A "uberização" do trabalho na era tecnológica: precarização ou liberdade?

Enviada em 03/11/2020

A Quarta Revolução Industrial proporcionou o surgimento de novos paradigmas sociais e impulsionou a modificação de outros, anteriormente estabelecidos, nas esferas sociais. Nesse sentido, hodiernamente a uberização do trabalho tornou-se uma das ferramentas mais importantes trazidos por tal revolução, uma vez que abriu margens para novas oportunidades de emprego. No entanto, apesar dos incontáveis benefícios, esse processo ainda enfrenta desafios, os quais são a precarização dessa forma de trabalho, bem como de uma negligência estatal frente a essas questões.

Em primeiro plano, pode-se destacar as condições precárias da uberização do trabalho como uma das causas do problema. Nesse sentido, segundo Karl Marx, o trabalho é a base fundamental da evolução humana, pois estabelece as relações de produção para os indivíduos e, consequentemente os grupos sociais. Contudo, tal ideal não condiz com a realidade do Brasil, haja vista que os empregados pelo sistema de uberização não dispõe dos direitos de trabalho e não são regulamentados pelas empresas contratantes, fatos comprovados pelo Instituto Brasileiro de Geografia Estatística (IBGE), o qual relata que 4 milhões de brasileiros trabalham para empresas de aplicativos sem vínculos trabalhistas. Diante disso, rever a situação sindical que esses empregados estão submetidos é indispensável.

De outra parte, é preciso pontuar a ausência de intervenções governamentais frente a situação dos terceirizados. A esse respeito, a Constituição Federal de 1988, determina que todo cidadão tem direito as leis trabalhistas. Porém, o governo é falho em garantir essa premissa, tendo em vista que os trabalhadores delivery ou das plataformas digitais não desfrutam do décimo terceiro, férias, carteira assinada e do salário mínimo, permitindo que esses indivíduos não experimentem do fundamento constitucional. Sob esse viés, faz-se necessário um novo olhar para esse setor.

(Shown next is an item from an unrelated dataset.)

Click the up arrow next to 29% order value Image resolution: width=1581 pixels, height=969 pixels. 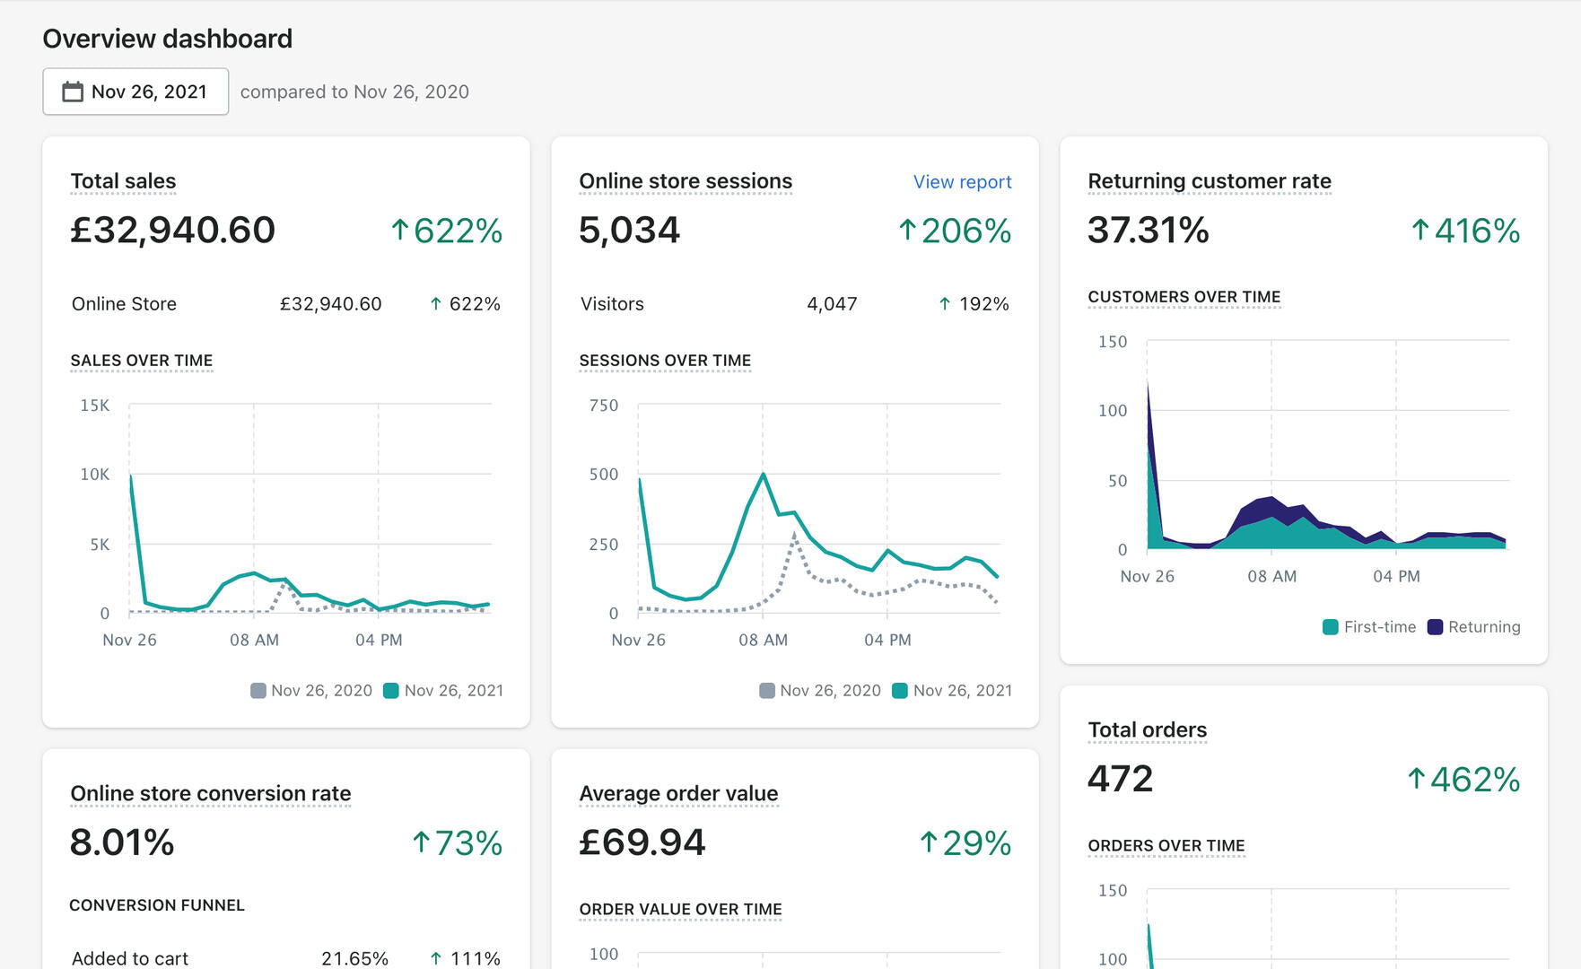pos(929,842)
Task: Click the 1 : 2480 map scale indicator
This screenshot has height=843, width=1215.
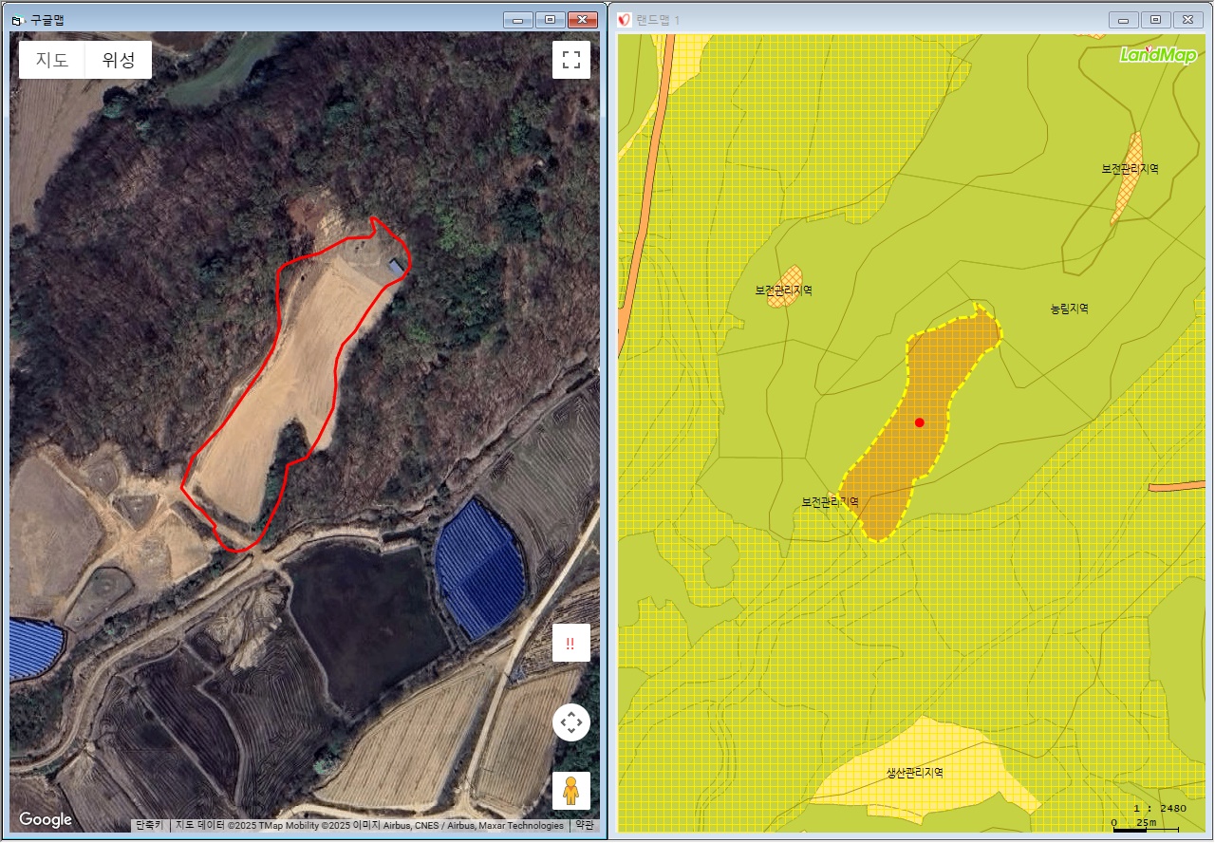Action: click(1159, 808)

Portanto, é mister que o Estado tome providências que amenizem o quadro. Acerca disso, o Ministério do Trabalho juntamente com o Poder Legislativo deve, por meio de verbas governamentais, criar um projeto de lei que formalize os empregados pelo sistema de uberização, com objetivo de regulamentar os serviços prestados via plataformas digitais, garantindo assim um espaço laboral de qualidade para aqueles que optam por essa modalidade de emprego. Ademais, urge ao Governo Federal, através de fiscalizações periódicas nas empresas de delivery, assegurar que os empregados estão desfrutando dos direitos trabalhistas, aplicando multas à aquelas que não cumprirem as leis previstas na Legislação Brasileira do Trabalho. Desse modo, será possível considerar que a Quarta Revolução Industrial oportunizou um nova forma de liberdade no trabalho.